Is the rising popularity of video a pink slip, or a ticket to success?

Editorial staff cuts at sites like ESPN, Fox Sports, Mashable, Mic, MTV News, and Rolling Stone have stunned even those in the industry who still had jobs after the dust settled. Writers have been swept away in a fit of deck clearing characterized as strategic necessity, a “pivot to video” intended to stimulate consumers and burnish media brands roughed up in the scrum for scarce ad dollars.

Then-president of Fox Sports, Jamie Horowitz, justified laying off 20 wordsmiths as a response to popular demand: “We will be shifting our resources and business model away from written content and instead focus on our fans’ growing appetite for premium video across all platforms,” he wrote. Mic’s publisher, Corey Haik, envisioned a pending “visual revolution” in journalism as she bid farewell to 25 of her own. Vice cut 60 people—2 percent of its total head count—to better concentrate its focus on video. Variations on the theme swept virtually all of competitive, commercial media.

Amid the wreckage, SkyNews staffer Mollie Goodfellow tweeted, “how do i tell my bf i want our relationship to pivot to video?” Digital pioneer Anil Dash summarized the moment less wryly, “Horse broke its leg, so we had to take it out back and help it ‘pivot .to video.’” For many creative personnel, “pivot” was just a euphemism for “fired.” Video had become an existential threat.

Money Follows Eyeballs

When we take a step back from writers’ reactions, it’s increasingly clear institutional survival and competitiveness have driven media companies to recalibrate their business models yet again.

The shift of online traffic from text to video actually began several years ago, as companies malnourished by display ad revenue set their sights on the bountiful sums devoted to video advertising. Most of the growth around digital content since then has been associated with video. It’s not especially surprising that for-profit media gravitates in that direction. While display ad CPMs (cost per thousand impressions) tanked and the price of acquiring traffic grew, advertisers were willing to pay 10 times as much for video inventory. And while job prospects in the print business continue to fall, jobs in video production are growing faster than average, at around 11 percent.

“The video future may be uncertain, but that’s more hopeful than an almost moribund text-based present,” Michael Wolff of The Hollywood Reporter wrote in early October. “Indeed, every digital media business is now being valued in good part on how efficiently it is deploying and monetizing video.”

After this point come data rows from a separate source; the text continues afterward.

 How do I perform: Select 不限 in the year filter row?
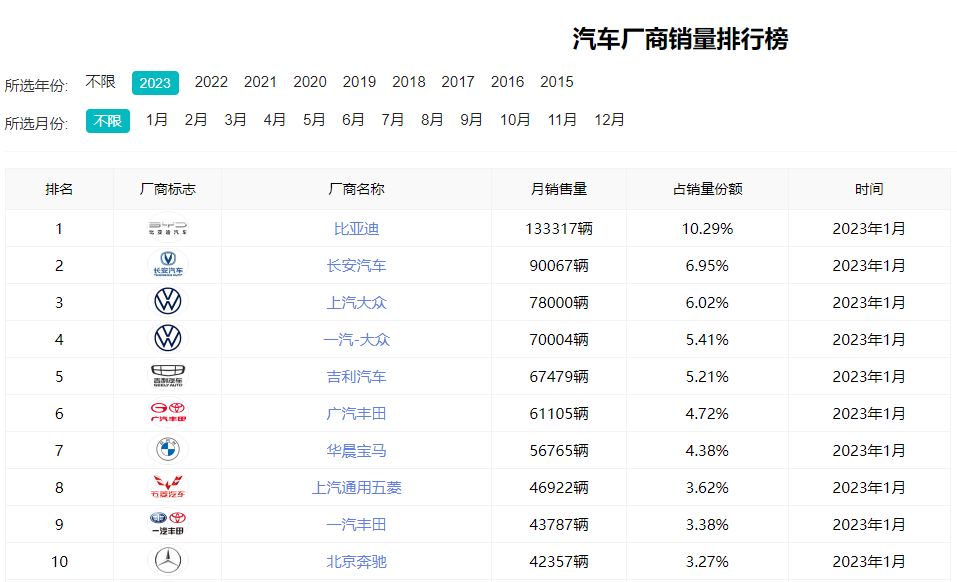click(x=101, y=82)
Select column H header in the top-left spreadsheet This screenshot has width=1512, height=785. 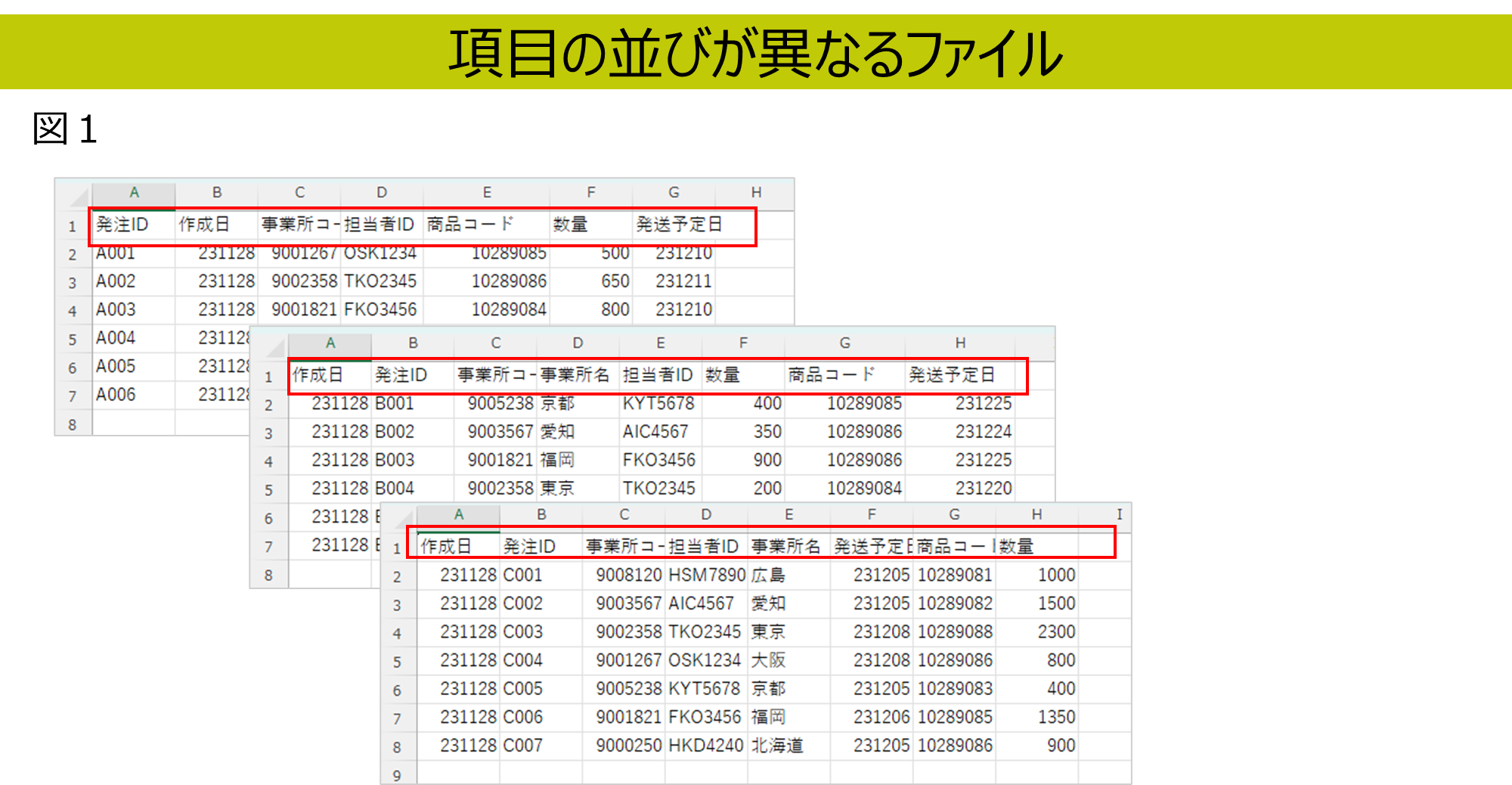[756, 193]
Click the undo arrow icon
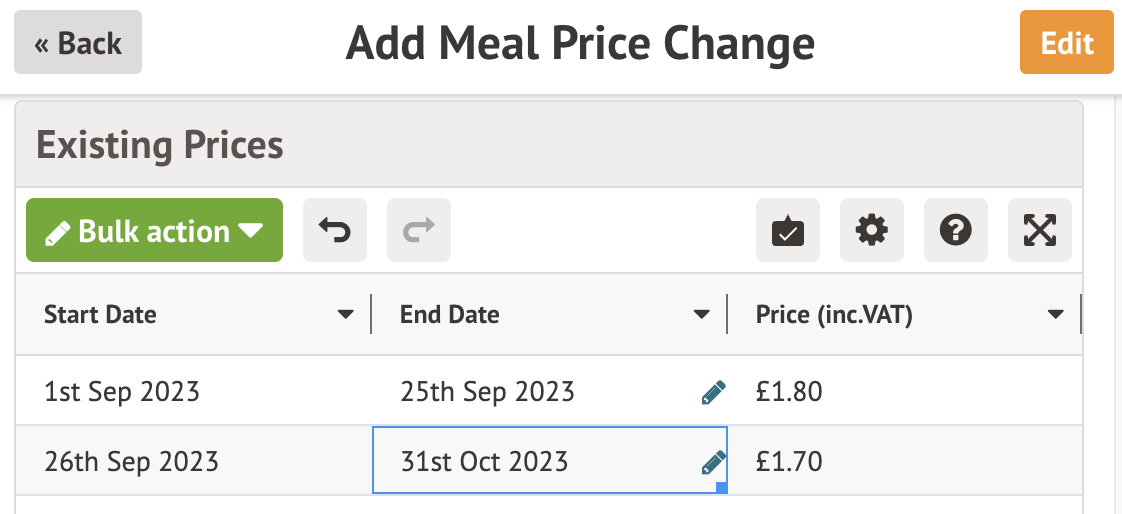 [335, 231]
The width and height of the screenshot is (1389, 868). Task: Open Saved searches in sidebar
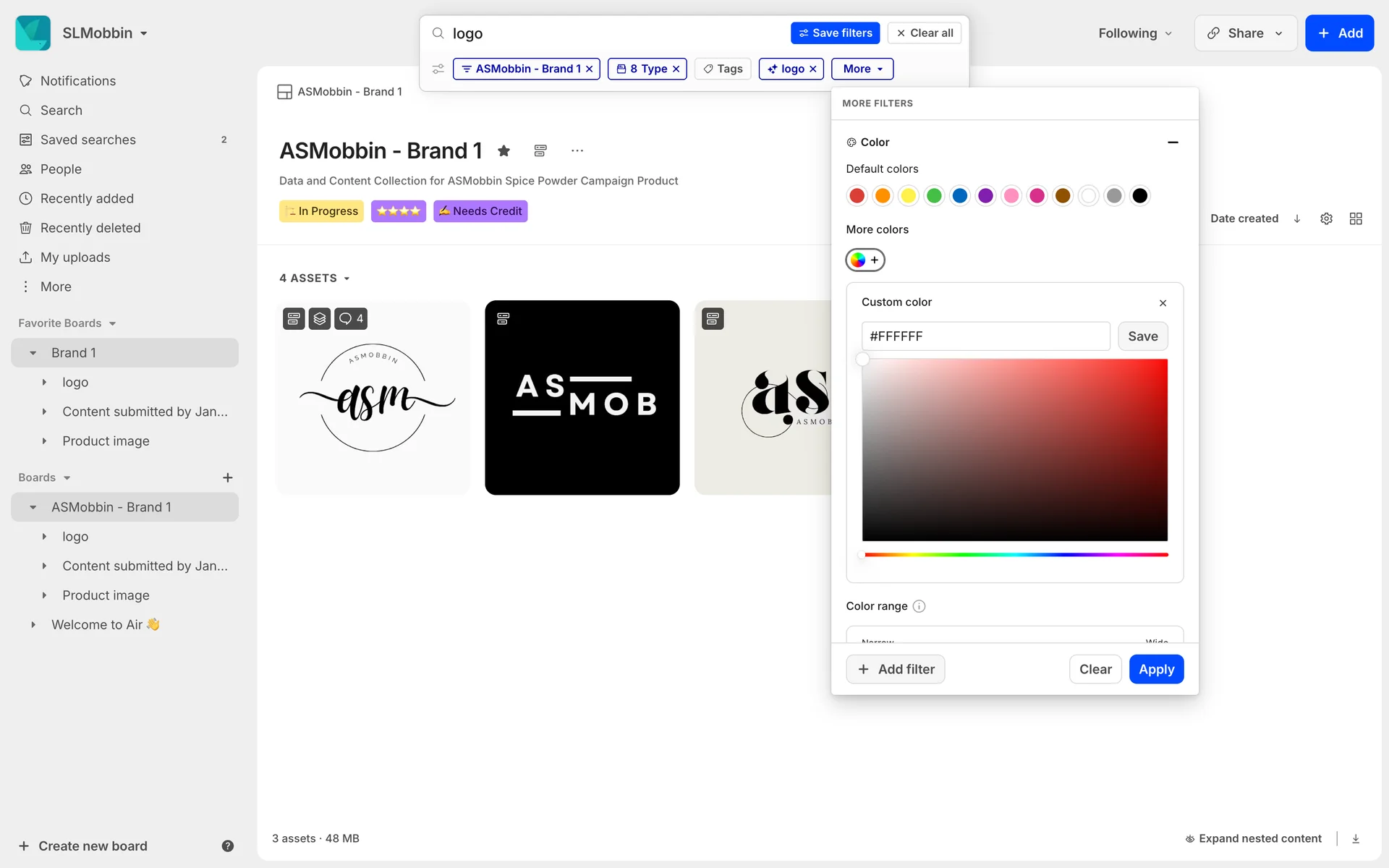(x=88, y=140)
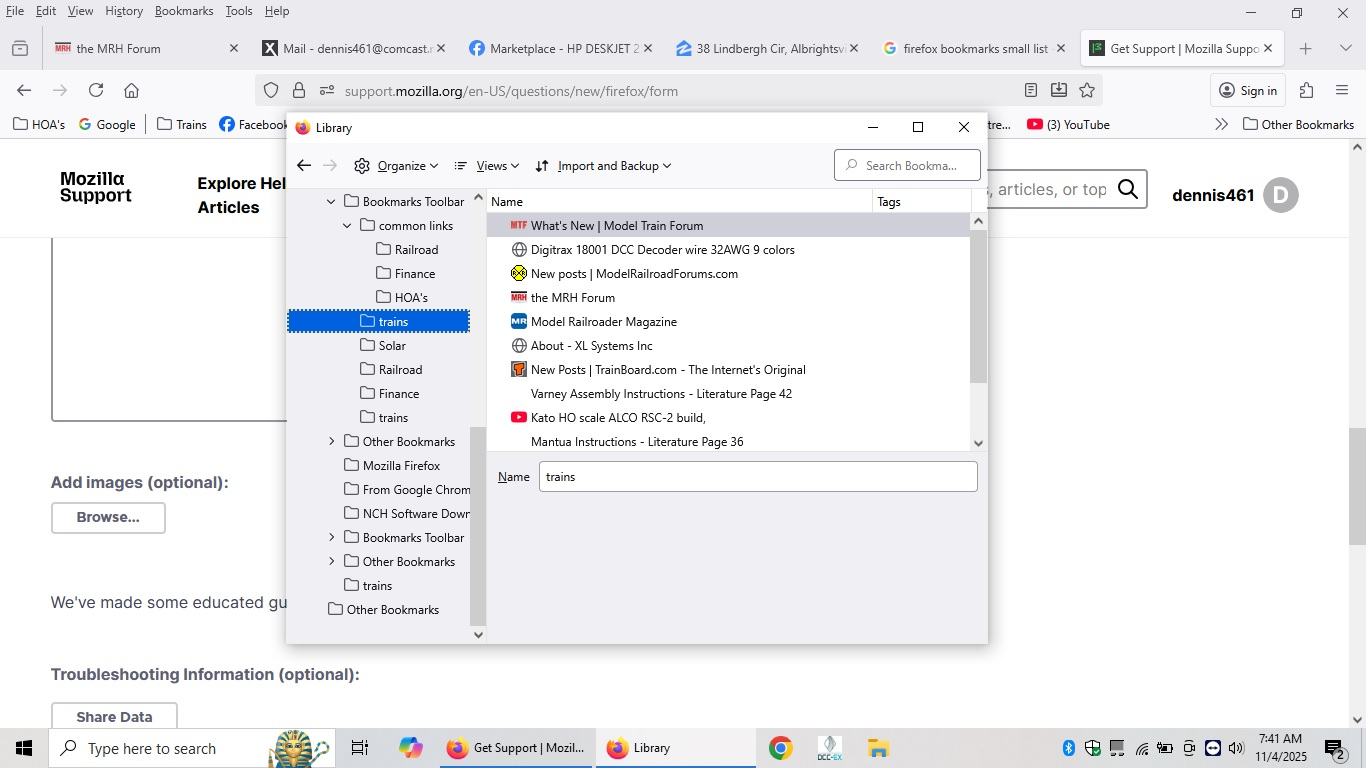
Task: Click the Library back arrow button
Action: (x=304, y=166)
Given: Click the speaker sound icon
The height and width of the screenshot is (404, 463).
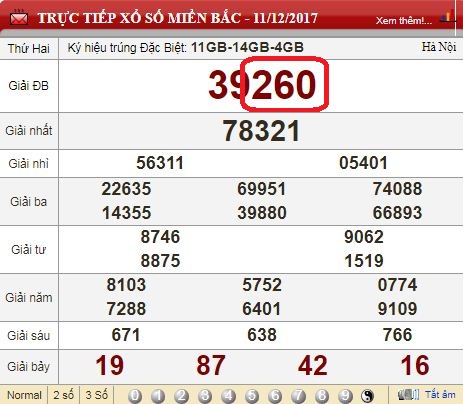Looking at the screenshot, I should click(408, 395).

Video can expand our creative options by connecting businesses and consumers with conversations, rather than monologues.

Efficiency is certainly a dominant theme in explanations of the current media earthquake. But effectiveness is equally important, since reaching and connecting with people is the prime directive. Is the message—whether editorial or advertising—compelling on mobile? On Android as well as iOS and Windows? How will potential viewers find and share it? Does it scale across affinity groups and viewing contexts? If not, why not?

Every second of engagement counts, and mediocre content must compete for viewers with high-quality alternatives on each and every screen. A recent Facebook study confirms the obvious: As soon as unremarkable content pops up, or interest flags, something else is right there to capture our attention. Streams of unrelated information from other sources now punctuate every narrative experience. To cut through the welter, the study finds that ads and editorial content must “grab [consumers’] attention, reward their time and [be] immediately relevant.”

Something Is Happening Here

In other words, it’s dangerous to ignore the behavioral changes that drive the impulse to embrace video instead of print. Consider the following:

  • Globally, online video will account for 82 percent of all consumer traffic by 2021 (it was 73 percent in 2016). [Cisco]
  • Up to 85 percent of Facebook’s 8 billion daily video views are watched without sound. [Digiday]
  • Sixty-five percent of marketers see video becoming more important for driving offline sales. [Sequent Partners]
  • Social video generates 1,200 percent more shares than text and images combined. [Brightcove]
  • Of marketing professionals worldwide, 60 percent cite video as the content type with the best ROI. [eMarketer]

Those who hope to engage audiences around ideas and brands need to be more visually adept and attuned to shifting consumer preferences, and it’s unclear what all this means for people who tell stories for a living.

The pivot to video amplifies a familiar tension between the two distinct audiences marketers must satisfy: our clients—relatively cautious corporate entities, guided by strategy and business models—and consumers, who vote with their eyeballs, touch screens, and wallets for experiences that engage their emotions and fundamental values. At a time when content options seem to expand exponentially every quarter, reconciling those sometimes-divergent interests will require new levels of talent and awareness.

But at the same time, video can expand our creative options, not just by making messages kinetic and multidimensional, but also by connecting businesses and consumers with conversations, rather than monologues. And the most important—and difficult—pivot of all is the one that requires those media outlets to listen as well as they speak.